A project like the one that brought us here will raise lots of questions. And here’s the best one: why wouldn’t you put a rotary engine into a trike? Wankel motors are amazingly small for their output and deliver the kind of soundtrack that can crash any car meet. Well, as far as this machine is concerned, the avid builders over at Grind Hard Plumbing have been doing what their label says (minus the plumbing) for the past 18 months or so. And their RX-7 rotary drift trike is now complete!
The backbone of the contraption is a custom tubular frame, but, if that’s not already obvious by now, we’re more interested in its motivation. How much horsepower does the rotary drift trike make? We’ll get there soon.
With one less wheel, no body to support, and a single seat (among others), this machine is obviously much lighter than the already scale-friendly Mazda RX-7 that the iconic 13B twin-rotor engine is used to power—hey, another YouTuber put a 13B in a boat!
As such, the 1.3L Wankel is present here in naturally aspirated form, with a carburetor, which means you can expect anywhere between 100 and 200 horsepower.
The actual number depends not just on the configuration, but also the state of the engine—truth be told, Wankels are not without their drawbacks. And while the high emissions or oil consumption that forced Mazda to retire the motor a decade ago don’t matter here, the state of the Apex seals that ensure the hardware delivers proper power does.
Regardless, the 13B sends its power to the rear wheels of the trike via the factory Mazda manual, whose central, between-the-rider’s-legs position makes us think of a tractor (perhaps this Lamborghini 2241R?).
The Mazda RX-7-powered trike is a collection of parts
As Edwin Olding, who runs Grind Hard Plumbing Co together with Ethan Schlussler, explains, this drift trike is a collection of parts.

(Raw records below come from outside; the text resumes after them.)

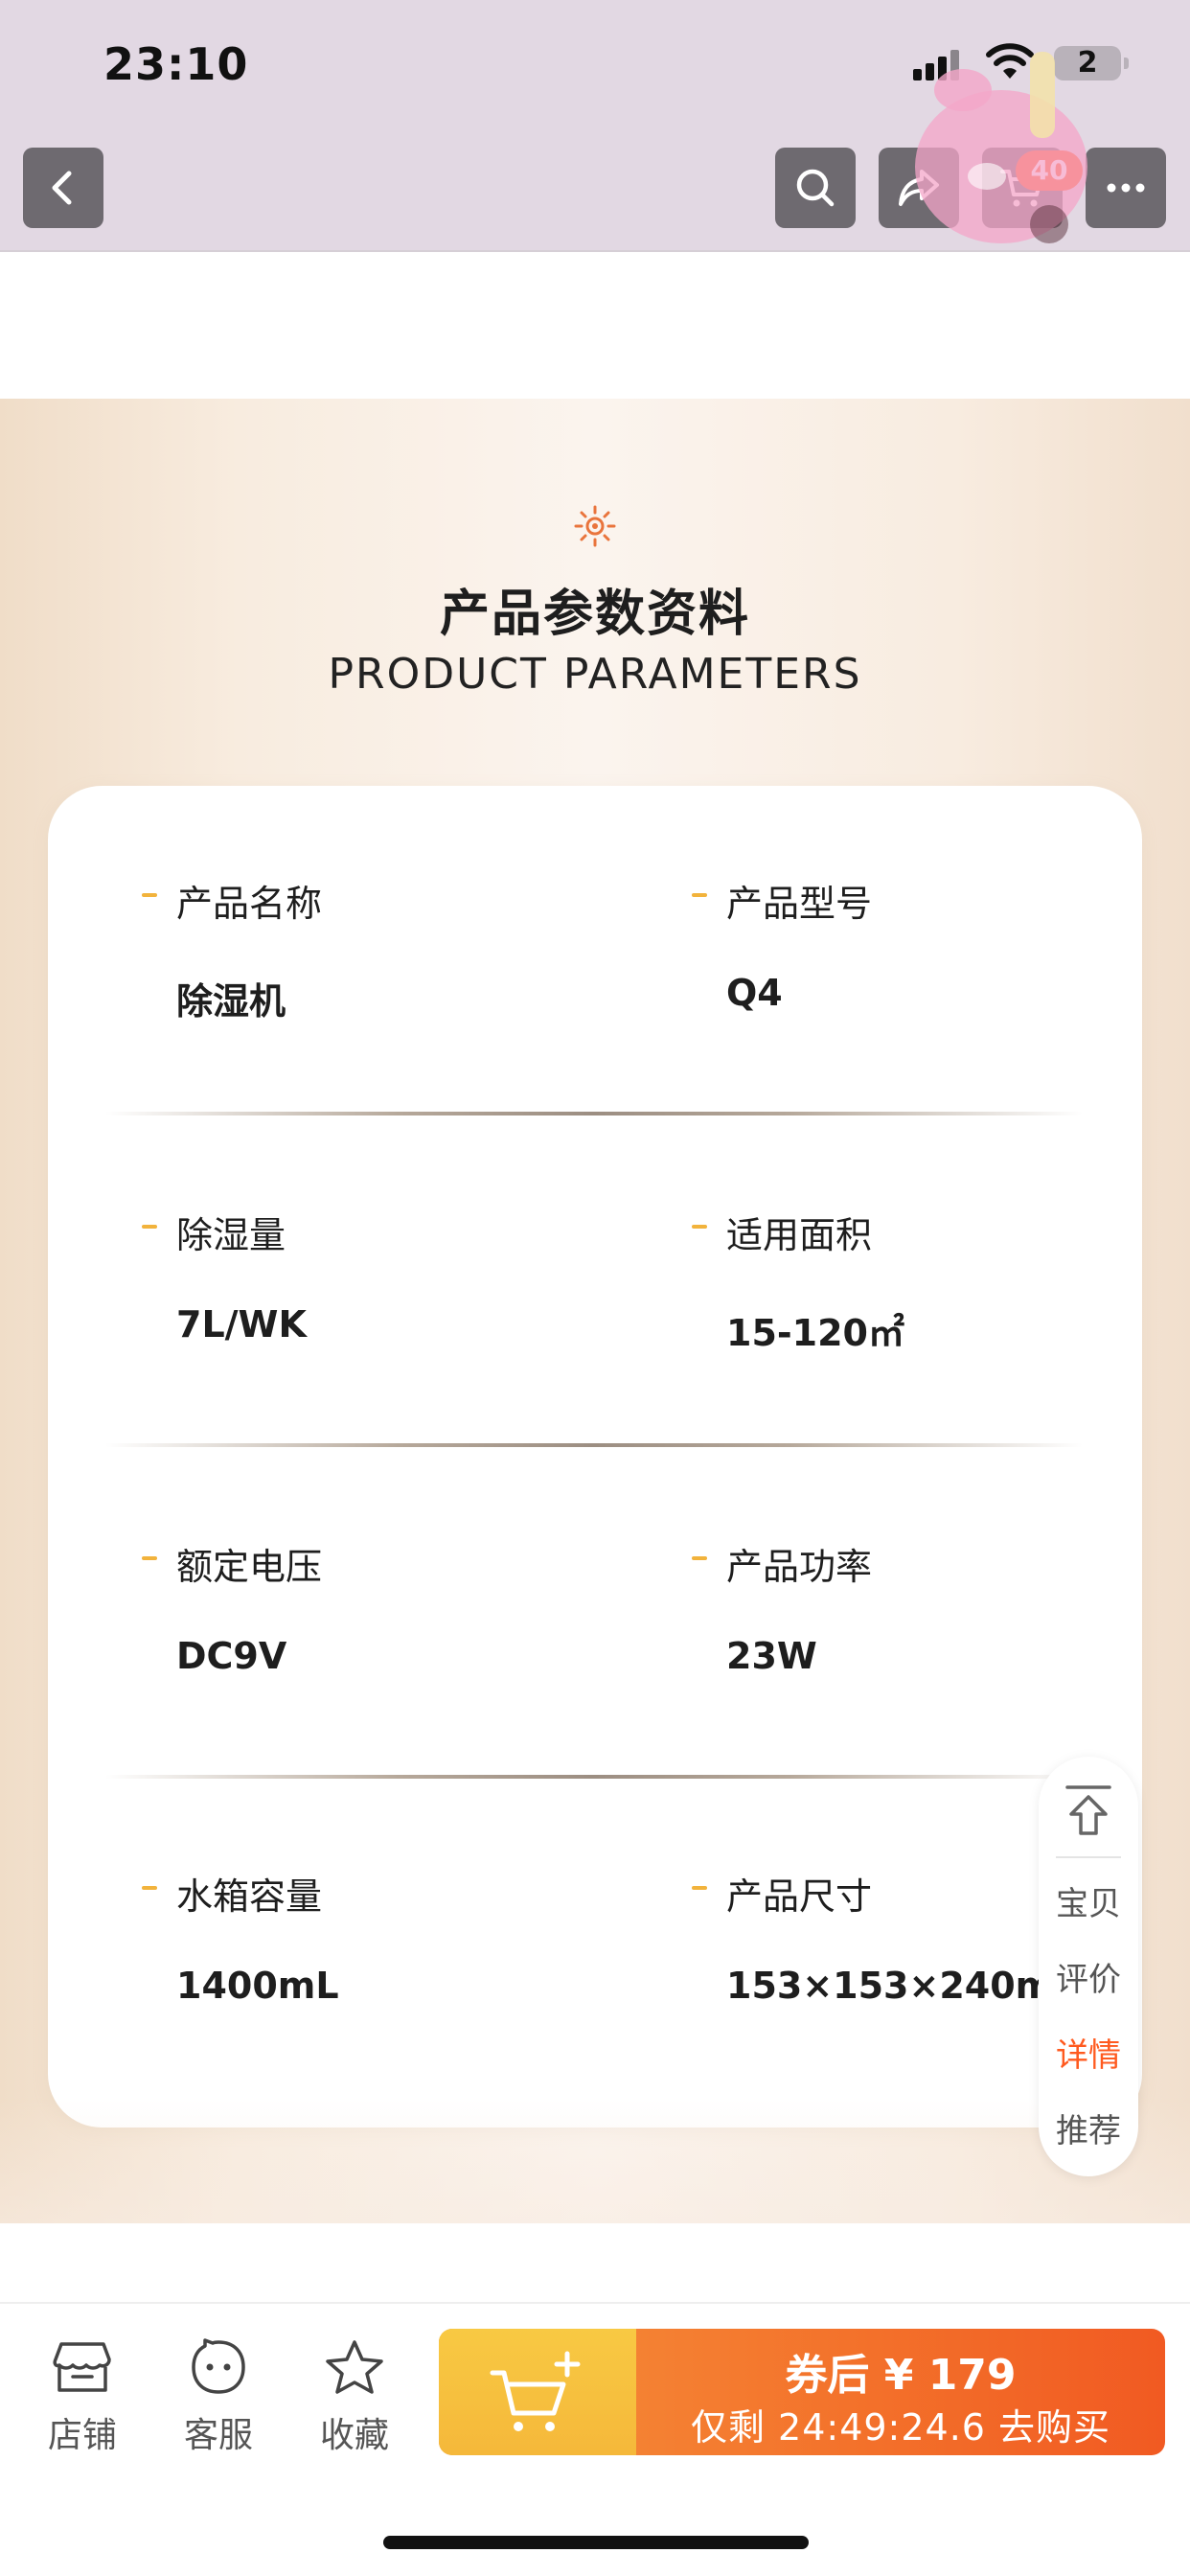  Describe the element at coordinates (596, 2542) in the screenshot. I see `home-indicator` at that location.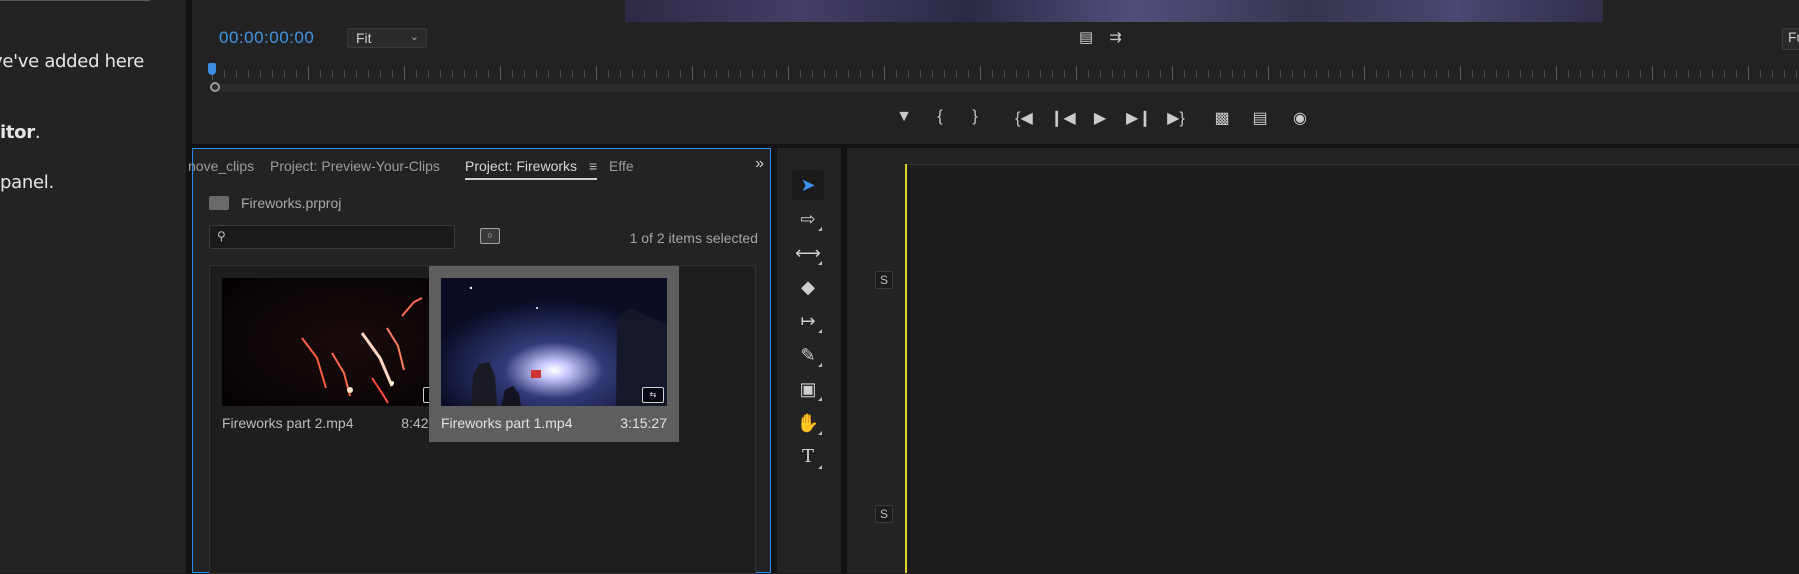 This screenshot has height=574, width=1799. I want to click on chevron-down-icon: ⌄, so click(414, 37).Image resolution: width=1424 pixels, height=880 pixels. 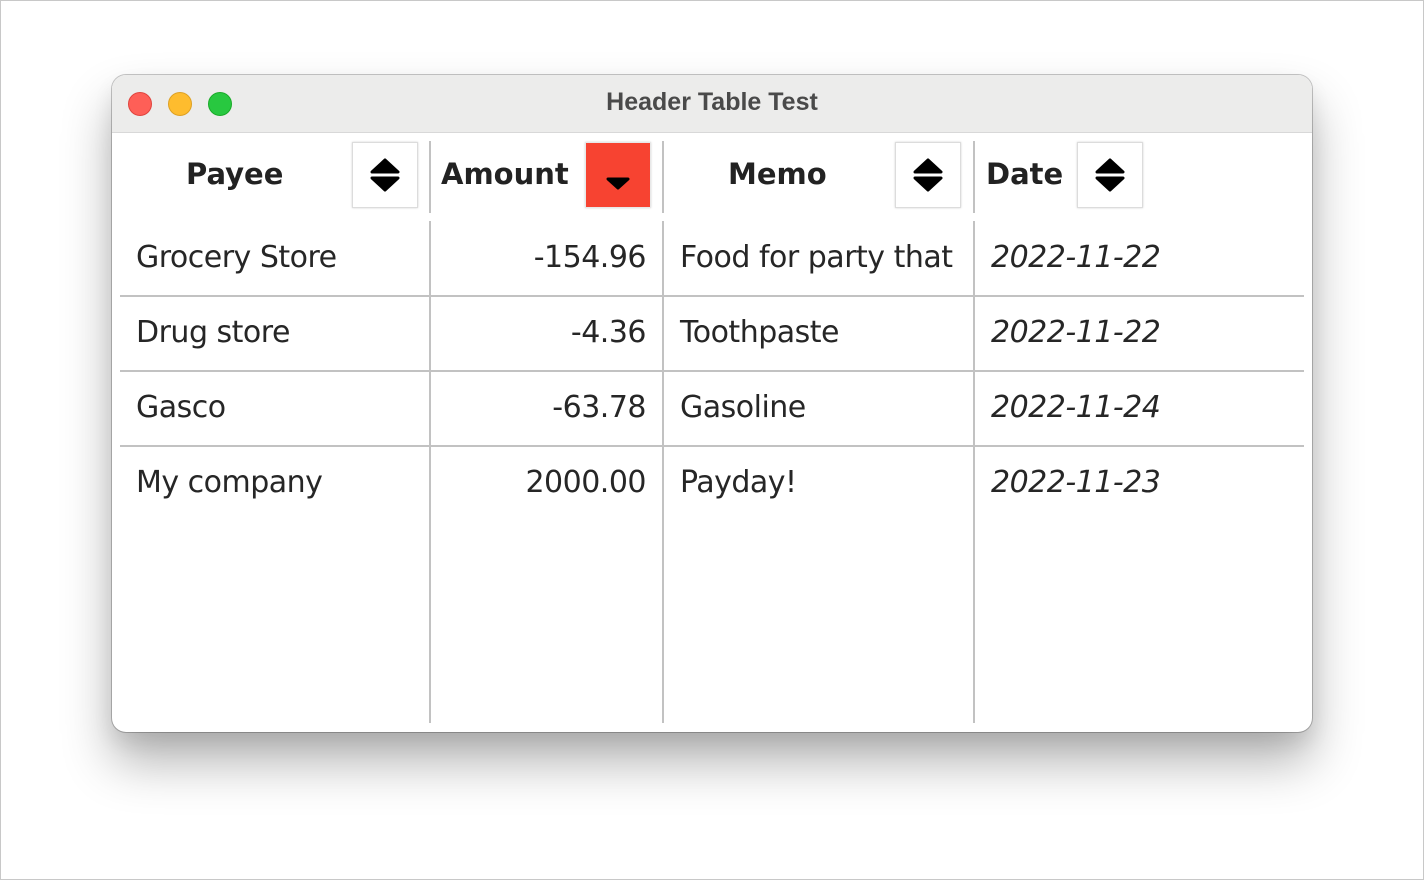 I want to click on amount-cell: -4.36, so click(x=539, y=332).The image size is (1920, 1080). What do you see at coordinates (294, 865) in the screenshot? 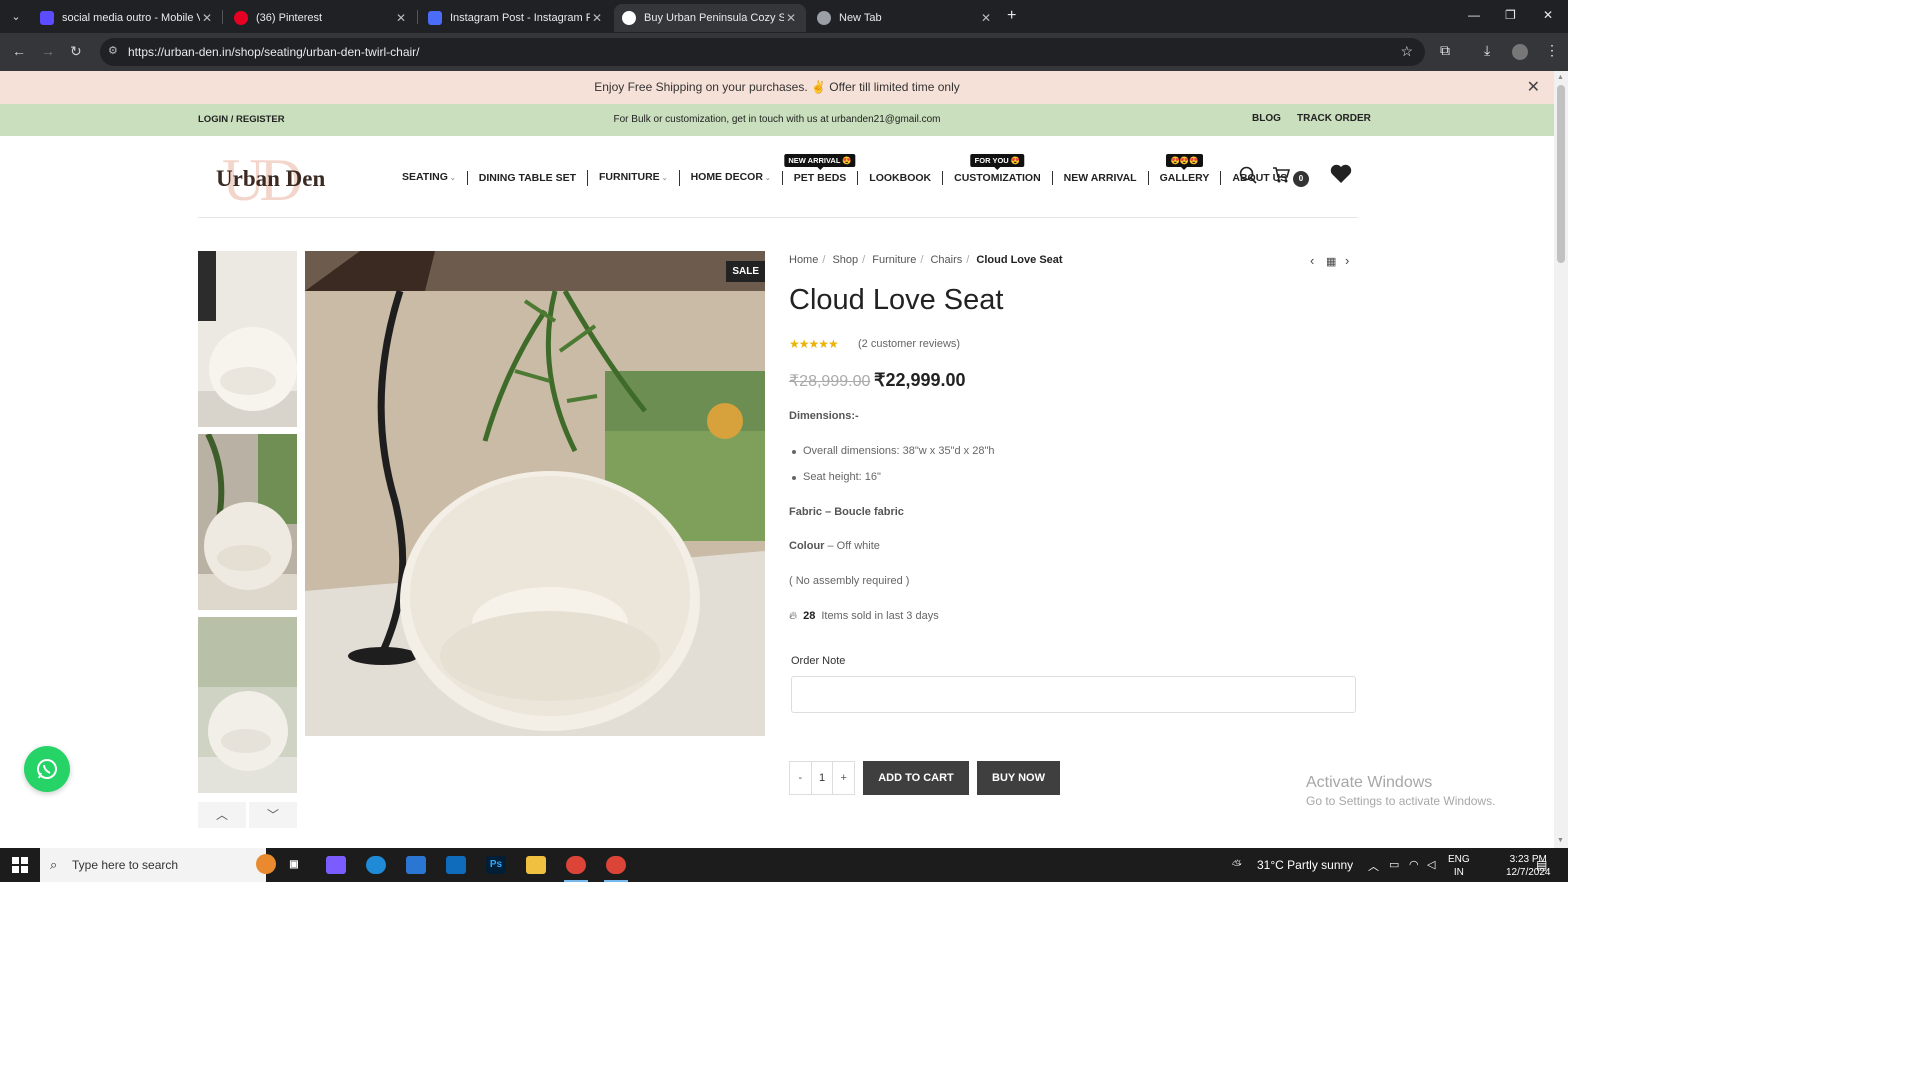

For one, the fork comes from a Honda motorcycle, while the rear suspension and differential were borrowed from an Audi A6. However, since this is a slip angle machine, the diff was diligently welded by Olding.
For the final phase of the build, the guys painted the trike, giving it a bit of an Iron Man suit look with the red chassis and gold gearbox—we never pegged Robert Downey Jr’s Tony Stark character for a rotary guy. But perhaps an RX-7 would be a nice addition to his supercar garage that’s been mostly represented by an Audi R8 and a second-gen Acura NSX.
It might be used for towing, too
With the contraption now finished, you can take a closer look at its details in the first video below—the boys promise to put the vehicle to sideways work for their next clip.
Meanwhile, though, we’ve added a second vid from one year ago, which shows a less complete iteration of the trike doing its drifting thing in the dirt, as you’d expect with those 15-inch off-road-ready rear tires. And yes, we too wish this thing would destroy some street tires, as drifting is (mostly) an asphalt discipline…
Now, as we mentioned when discussing the micro jet boat build you’ll see in the background of the first clip, Gring Hard Plumbing is the type of YouTube channel that engaged with its audience. As such, fans took to the comments section of the vid to suggest some drift trike tweaks of their own.
These range from a pair of rods replacing the tricky-looking steering cables and a fork split accommodating a larger front wheel, to lights that would help make this build street-legal and a tow hitch. And the builders already seem to have agreed to that last bit!